You can probably tell I'm still in my first five years of spinning. I love every kind and preparation of fiber and feeling lanolin on my fingers turns me on. Does that ever go away? And how is this attraction to sheep's oil any different from my attraction to linseed oil in paint? It's brushstrokes I roll into balls or skeins. Maybe this is my abstract period in yarn, when I'm just in love with the process and smell and being covered in delightful little poofs of unusual color that kind old ladies pick off of me in line at the grocery store.

I used to think it was kind of strange to make yarn for its own sake, or felt for its own sake. I'm over that now, but I still hope to sit down and learn to knit constructions beyond my current fixation on scarves and throws that always end up way too long because I can't stop trying out all my nutty yarns.

Because I know there's a divide in the spinning community between traditional and "art" spinners, I'll state for the record that it was the art yarns that attracted me and the super technical traditional yarns that sucked me in and cemented my commitment to the craft. I love both. I want to make both. I'm not really a group player who joins guilds or groups, so I operate mostly in isolation (solitude would be a better word because I happen to enjoy working in isolation or with the company of one or two treasured and much more talented friends). I scour used book stores and libraries for spinning books, knitting books, especially old ones, and I watch videos on YouTube.

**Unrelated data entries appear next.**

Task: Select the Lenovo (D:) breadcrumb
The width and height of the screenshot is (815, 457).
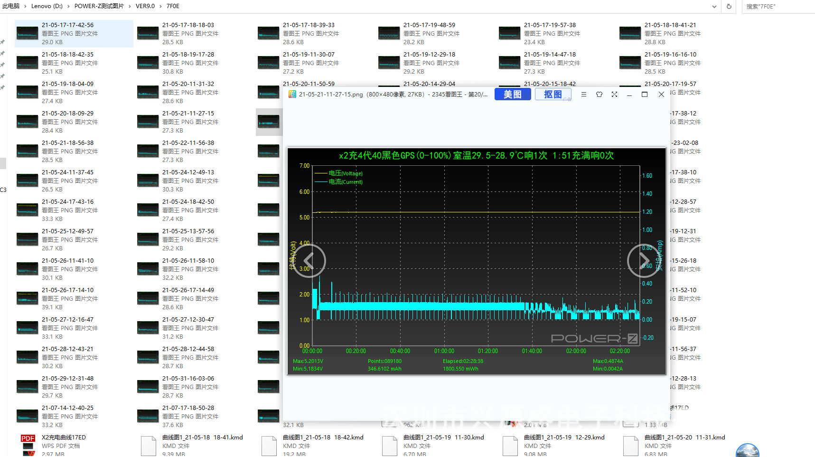Action: [x=47, y=6]
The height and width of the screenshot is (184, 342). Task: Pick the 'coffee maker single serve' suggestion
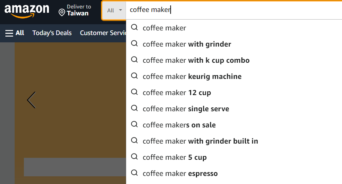click(x=186, y=109)
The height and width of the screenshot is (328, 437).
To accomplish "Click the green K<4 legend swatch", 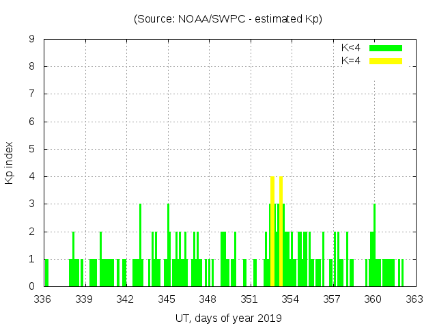I will point(386,48).
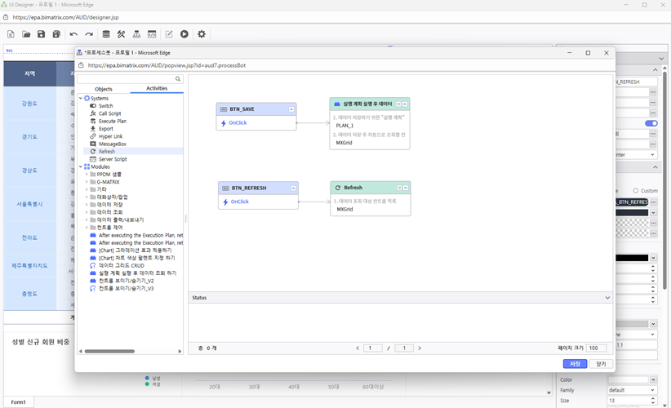Select the MessageBox activity
The width and height of the screenshot is (671, 408).
pyautogui.click(x=112, y=144)
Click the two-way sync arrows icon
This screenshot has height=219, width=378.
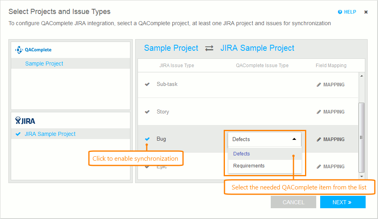click(209, 48)
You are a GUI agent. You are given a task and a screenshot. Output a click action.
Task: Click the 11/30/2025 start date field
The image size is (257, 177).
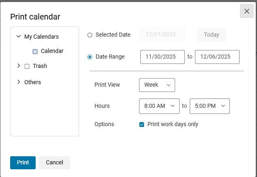pyautogui.click(x=162, y=57)
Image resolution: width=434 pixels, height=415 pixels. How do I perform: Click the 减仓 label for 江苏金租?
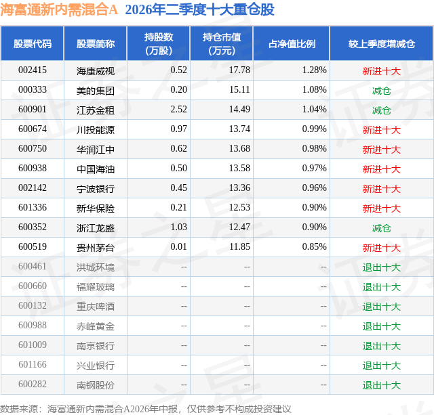[x=382, y=110]
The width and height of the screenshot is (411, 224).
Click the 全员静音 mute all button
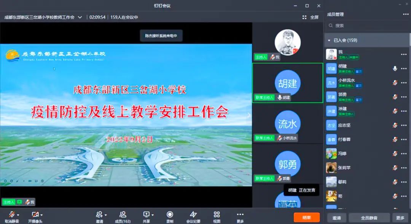click(369, 218)

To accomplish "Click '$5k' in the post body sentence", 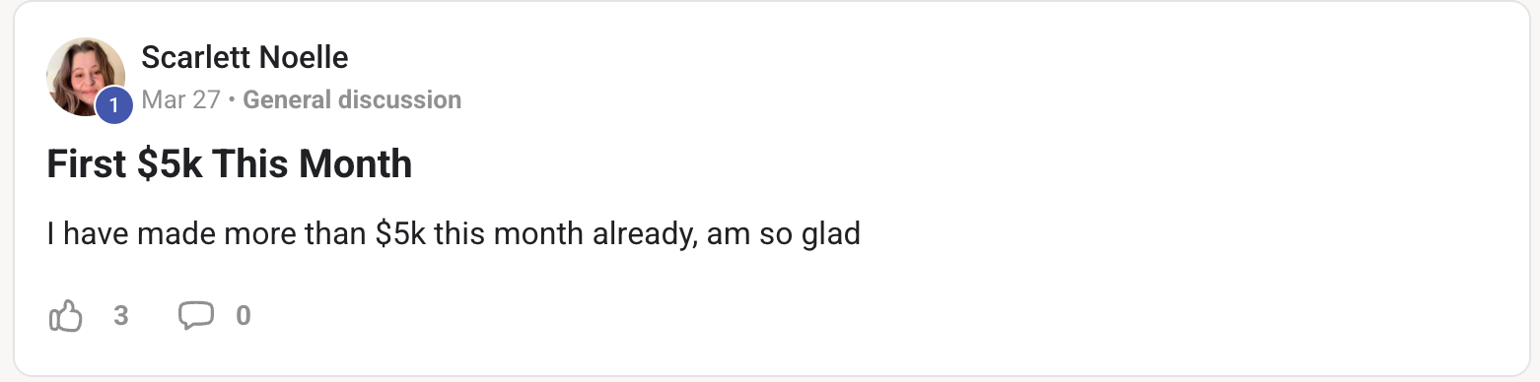I will (x=400, y=234).
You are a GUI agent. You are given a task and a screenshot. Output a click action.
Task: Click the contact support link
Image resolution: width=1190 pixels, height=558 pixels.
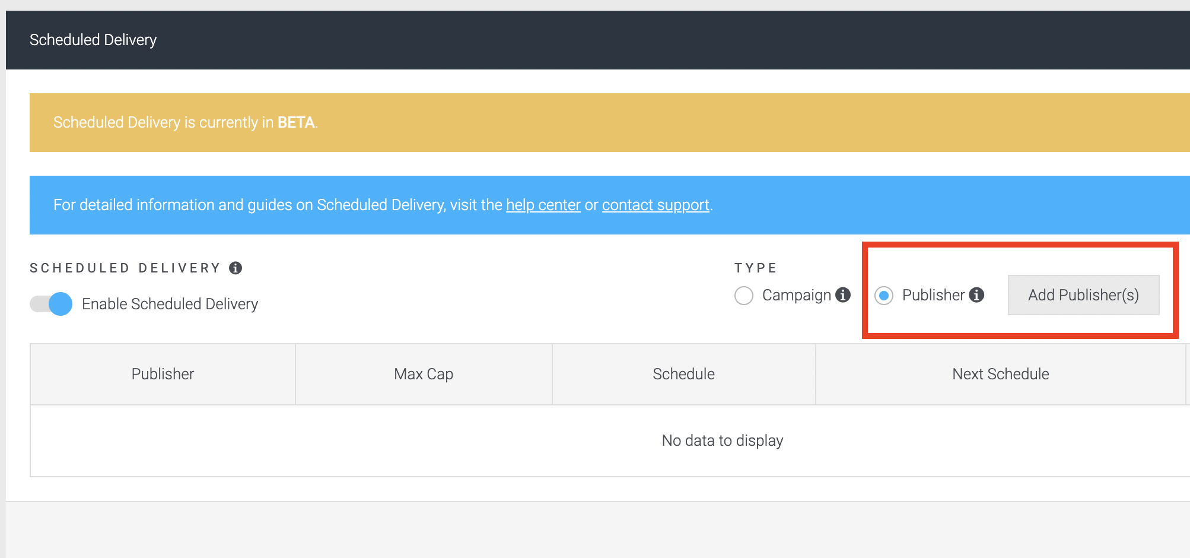[x=655, y=205]
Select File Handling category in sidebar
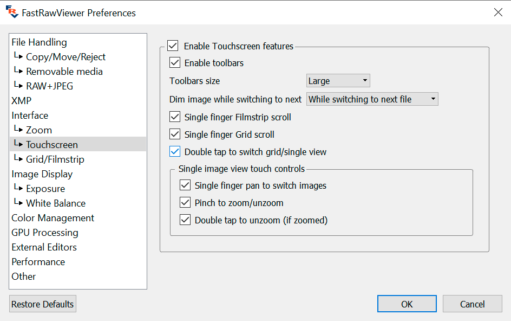 (40, 42)
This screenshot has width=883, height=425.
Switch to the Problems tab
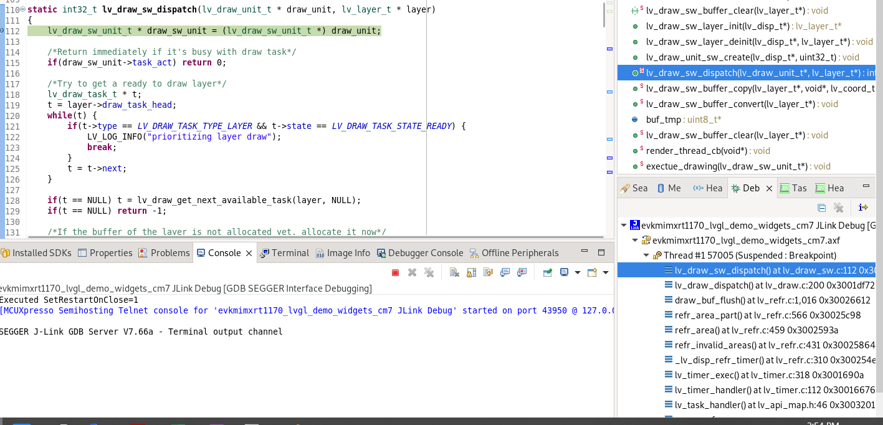168,253
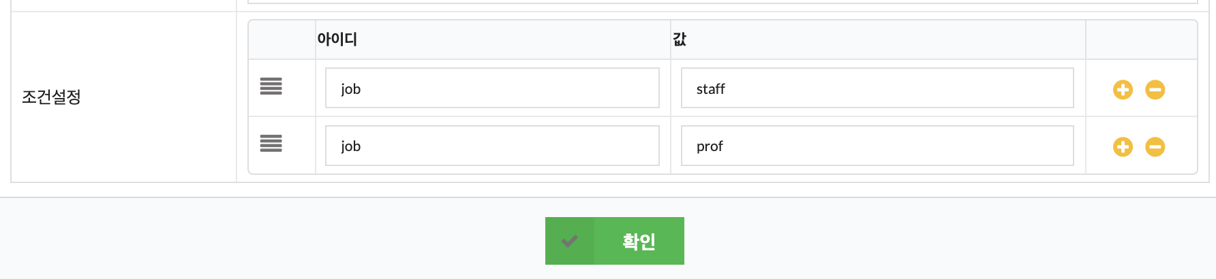Screen dimensions: 1216x279
Task: Grab the reorder handle of the prof row
Action: (271, 144)
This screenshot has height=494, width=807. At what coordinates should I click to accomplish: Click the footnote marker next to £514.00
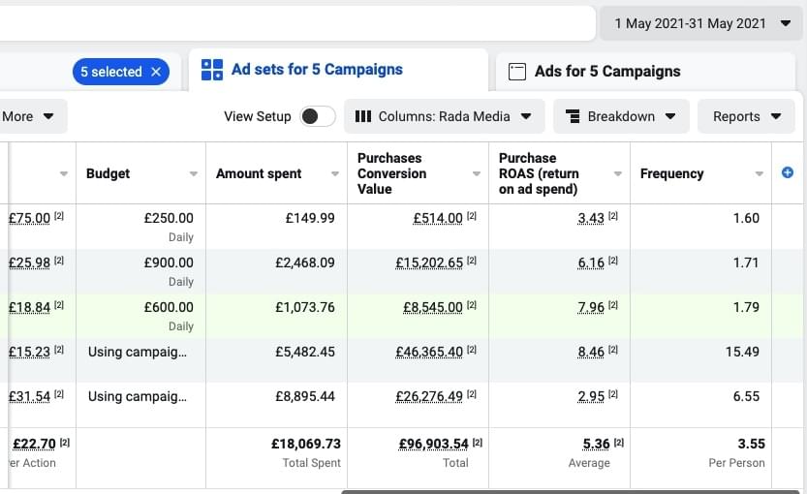tap(472, 218)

I started spinning right after evacuating from Katrina, so I've been doing it for a while, and I have confidence that my yarn doesn't suck, so I'd like to start selling it. I pride myself on being as thorough and meticulous in my craftsmanship as I can possibly be, but I haven't had "formal" training. I am aware of the issues experienced spinners have with less seasoned spinners undercutting in what they charge for their yarns, and I will be conscientious when I start offering things for sale soon. Just getting this out of the way because I want to be clear that I'm open to criticism, both of my product and my business practices. I want to learn more. I want to hear from the nice supportive softies and the jaded old farts and everyone in between. Got a beef with my yarn? Please bring it to my attention, if you have the time.

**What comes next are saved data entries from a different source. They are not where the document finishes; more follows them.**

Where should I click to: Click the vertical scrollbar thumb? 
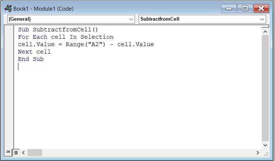[265, 88]
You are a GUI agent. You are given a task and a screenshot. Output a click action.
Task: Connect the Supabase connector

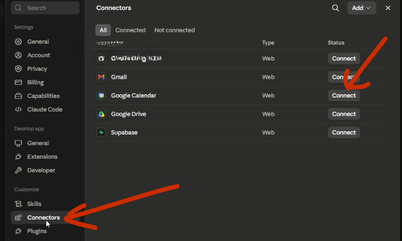click(344, 133)
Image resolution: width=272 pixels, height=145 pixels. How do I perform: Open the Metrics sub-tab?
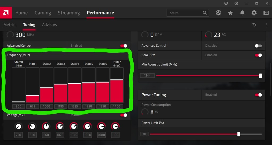[x=10, y=25]
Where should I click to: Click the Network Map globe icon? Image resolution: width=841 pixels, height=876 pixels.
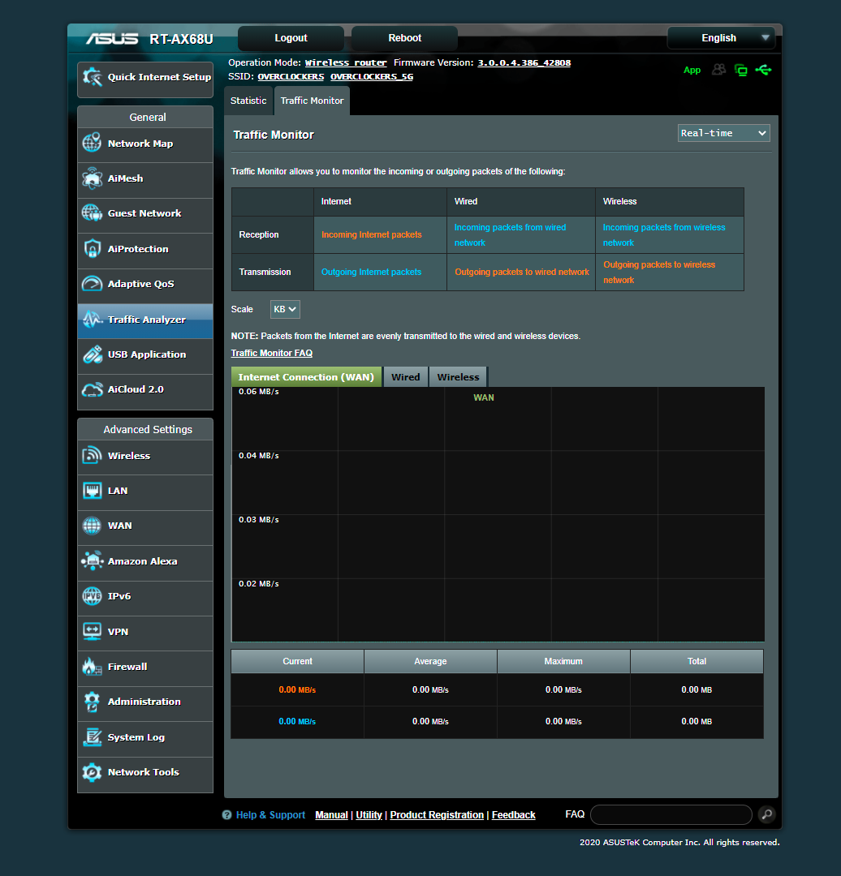click(92, 144)
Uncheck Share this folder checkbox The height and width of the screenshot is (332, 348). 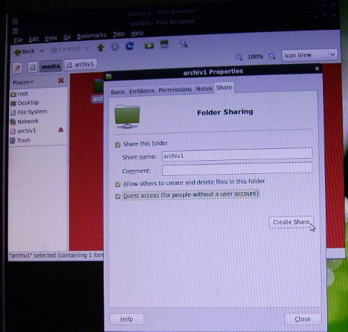[118, 145]
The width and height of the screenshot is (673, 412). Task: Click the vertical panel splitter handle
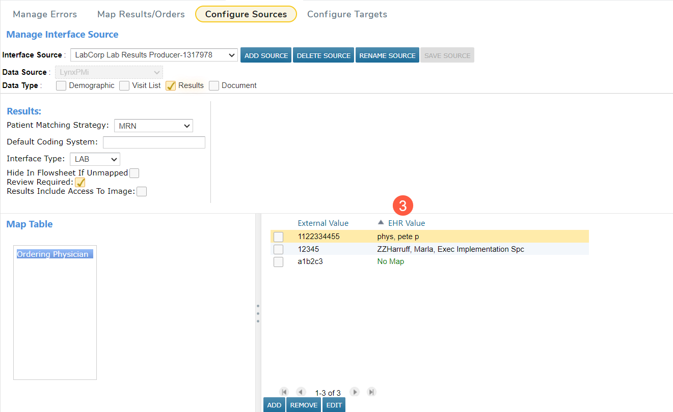pyautogui.click(x=258, y=313)
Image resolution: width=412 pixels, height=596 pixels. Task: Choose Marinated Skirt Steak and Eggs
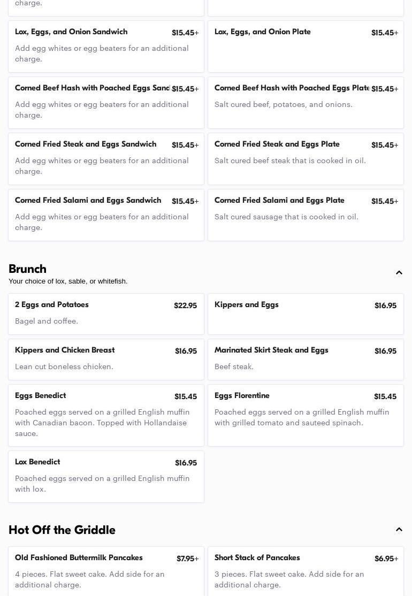pos(306,359)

Enough with the disclaimers and too-earnest presenting of my butt for flamethrowing. I'm probably more fun than this. I've resisted all this social networking stuff forever, but I will post my little pictures and show you what's on the spindles and the wheel and the needles and in the dyepot. Also, cats. There will be cats. The hubby is a crafty critter as well, so he'll make appearances, and just for comic effect I'll probably post stuff from my art journals and my efforts at jewelry making and eventually weaving.

OK, gotta swatch. I've recently been turned onto this Falkland wool that makes me want get naked and whirl like a dervish in my living room with the curtains open as the soft fluffy roving winds around my corpulent limbs until the neighbors call the cops and I end up on YouTube, humiliated forever, disowned by family, shunned by friends, yet absolute in my knowledge that it was worth it. The fiber is that good. Hedonism in the extreme. Scandalous. Scandalous.